Modules
Audio Transcription
Transcribe audio files to text using Whisper AI
Audio Transcription
Convert audio recordings to text using OpenAI's Whisper model, running entirely on your local machine.
Features
- Local Processing: All transcription happens on your device - no cloud uploads
- Multiple Languages: Supports 99+ languages
- Timestamps: Get word-level timing for each segment
- Translation: Optionally translate to English
Usage
- Open Command Palette → "Audio: Transcribe"
- Select your audio file (WAV format recommended)
- Wait for transcription (progress shown)
- Save as a new note or insert into current note
Supported Formats
| Format | Support |
|---|---|
| WAV | ✅ Native |
| MP3 | Requires ffmpeg |
| M4A | Requires ffmpeg |
| OGG | Requires ffmpeg |
| FLAC | Requires ffmpeg |
For best results, use WAV format. Other formats require ffmpeg to be installed.
Model Selection
Whisper comes in different model sizes:
| Model | Size | Speed | Accuracy |
|---|---|---|---|
| tiny | 75 MB | Fastest | Good |
| base | 142 MB | Fast | Better |
| small | 466 MB | Medium | Great |
| medium | 1.5 GB | Slow | Excellent |
| large | 3 GB | Slowest | Best |
Default is base.en (English-optimized base model).
First-Time Setup
On first use, Naidis will download the Whisper model:
- Settings → AI → Download Whisper Model
- Select model size (base recommended)
- Wait for download (~150 MB for base)
- Model is cached locally for future use
Use Cases
Meeting Notes
Record your meetings and transcribe them to searchable notes.
Voice Memos
Quick voice notes become markdown files.
Podcast Notes
Transcribe podcast episodes for reference.
Interview Transcription
Convert interview recordings to text.
Output Format
Transcriptions include:
# Audio Transcription
**Duration**: 5:32
**Language**: English
## Transcript
[00:00] Hello and welcome to today's meeting.

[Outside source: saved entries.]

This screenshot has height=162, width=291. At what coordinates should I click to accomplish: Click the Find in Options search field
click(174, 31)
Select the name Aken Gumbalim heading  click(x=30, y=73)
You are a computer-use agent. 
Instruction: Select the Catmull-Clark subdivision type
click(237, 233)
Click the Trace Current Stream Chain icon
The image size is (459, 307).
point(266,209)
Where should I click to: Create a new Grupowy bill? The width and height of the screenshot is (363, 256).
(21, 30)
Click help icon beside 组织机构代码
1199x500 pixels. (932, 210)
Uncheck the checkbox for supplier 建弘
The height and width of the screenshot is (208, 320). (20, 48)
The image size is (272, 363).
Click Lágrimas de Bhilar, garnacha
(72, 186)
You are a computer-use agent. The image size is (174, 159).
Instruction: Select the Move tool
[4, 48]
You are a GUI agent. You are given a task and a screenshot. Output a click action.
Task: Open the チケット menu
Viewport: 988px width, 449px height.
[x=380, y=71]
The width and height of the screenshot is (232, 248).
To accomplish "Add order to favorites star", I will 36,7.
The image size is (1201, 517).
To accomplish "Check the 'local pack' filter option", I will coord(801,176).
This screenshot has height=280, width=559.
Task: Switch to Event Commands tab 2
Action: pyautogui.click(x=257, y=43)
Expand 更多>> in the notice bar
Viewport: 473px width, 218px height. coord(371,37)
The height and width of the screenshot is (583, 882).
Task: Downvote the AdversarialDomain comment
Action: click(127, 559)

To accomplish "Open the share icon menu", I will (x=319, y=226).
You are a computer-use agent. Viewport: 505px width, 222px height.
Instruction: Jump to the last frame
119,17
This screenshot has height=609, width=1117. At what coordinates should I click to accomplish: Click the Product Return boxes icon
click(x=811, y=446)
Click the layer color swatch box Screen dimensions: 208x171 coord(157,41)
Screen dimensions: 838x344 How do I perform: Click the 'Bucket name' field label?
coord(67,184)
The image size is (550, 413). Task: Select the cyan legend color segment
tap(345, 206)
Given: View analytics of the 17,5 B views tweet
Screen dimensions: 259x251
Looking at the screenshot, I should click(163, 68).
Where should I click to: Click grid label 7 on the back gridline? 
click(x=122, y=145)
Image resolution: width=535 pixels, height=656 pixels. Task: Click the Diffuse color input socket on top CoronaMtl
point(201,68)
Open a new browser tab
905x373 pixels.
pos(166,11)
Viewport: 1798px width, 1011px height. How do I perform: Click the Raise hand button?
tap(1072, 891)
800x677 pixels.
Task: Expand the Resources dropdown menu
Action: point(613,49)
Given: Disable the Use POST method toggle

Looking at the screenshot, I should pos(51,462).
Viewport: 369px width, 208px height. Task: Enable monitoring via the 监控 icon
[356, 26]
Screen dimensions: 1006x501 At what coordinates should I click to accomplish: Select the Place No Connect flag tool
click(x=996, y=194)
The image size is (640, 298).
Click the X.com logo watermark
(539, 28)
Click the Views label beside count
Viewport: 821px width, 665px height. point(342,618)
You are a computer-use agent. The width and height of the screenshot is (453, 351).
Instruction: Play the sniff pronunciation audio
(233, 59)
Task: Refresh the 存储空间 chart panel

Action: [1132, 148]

[00:05] We have several items on the agenda.
[00:12] First, let's discuss the project timeline.
...Tips
- Quiet environment: Better audio = better transcription
- WAV format: Use WAV for fastest processing
- Shorter clips: Split long recordings for better results
- English model: Use
.enmodels for English-only content (faster)
Requirements
- macOS, Windows, or Linux
- ~500 MB disk space for model
- 4+ GB RAM recommended